Apologies Mister Hayes, for I only knew you as Chef from South Park and thus was not remotely familiar with how excellent your game is.
Beautiful, sad, angry, crass, wonderful album. One of my favorites and it’s a shame to be without her, a shame that the album feels so ominous in retrospect.
This felt like finding the precursor to Tool, Swans and Xiu Xiu all in a day. Excellent album.
So what you’re telling me is I just like depressed Beck (Sea Change for the win) better than I do whatever this eclectic but annoying bucket of songs is. It’s not a terrible album but it feels like one full of intentional ticks and quirks meant to hide a complete lack of personality and while it kind of works (I do largely love what the Dust Brothers are doing), it ends up being more irritating than fascinating and much too long and I don’t have the patience for such quirked artifice.

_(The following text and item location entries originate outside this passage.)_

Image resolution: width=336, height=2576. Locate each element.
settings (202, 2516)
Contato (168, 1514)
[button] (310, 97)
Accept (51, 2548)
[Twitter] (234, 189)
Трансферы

I have been meaning to get to this one after Skeleton Tree took me out behind the shed a couple years ago but until now it hadn’t happened. I didn’t even know Ghosteen was a double album, nor that it is by and large lyrics that run closer to spoken word poetry, albeit over a very ambient and haunted production. It’s fascinating and drenched in alternating hope and sorrow, but it’s no Skeleton Tree where the grief was very audibly at home, front and center in his voice and his head and engraved in the melodies despite the album already being written before the loss of his son. There’s grief here too of course (It lives on in perpetuity if you let it), but it’s on the other end of time that has allowed it to be processed and reflected while the album was written. Which isn’t bad of course, it allows for clarity of feeling that Cave is trying to get across. One is him immediately suffused in grief. The other is a man wanting to talk to his son across the afterlife. They’re both immense records. But this just doesn’t hit as immediately across the board. It’ll grow on me whenever I come back around to it, I’m sure. Spinning Song, Bright Horses, Galleon Ship, Ghosteen Speaks, Leviathan and the title track are all immaculate.
Could almost be decent, but I cannot stand his voice at all.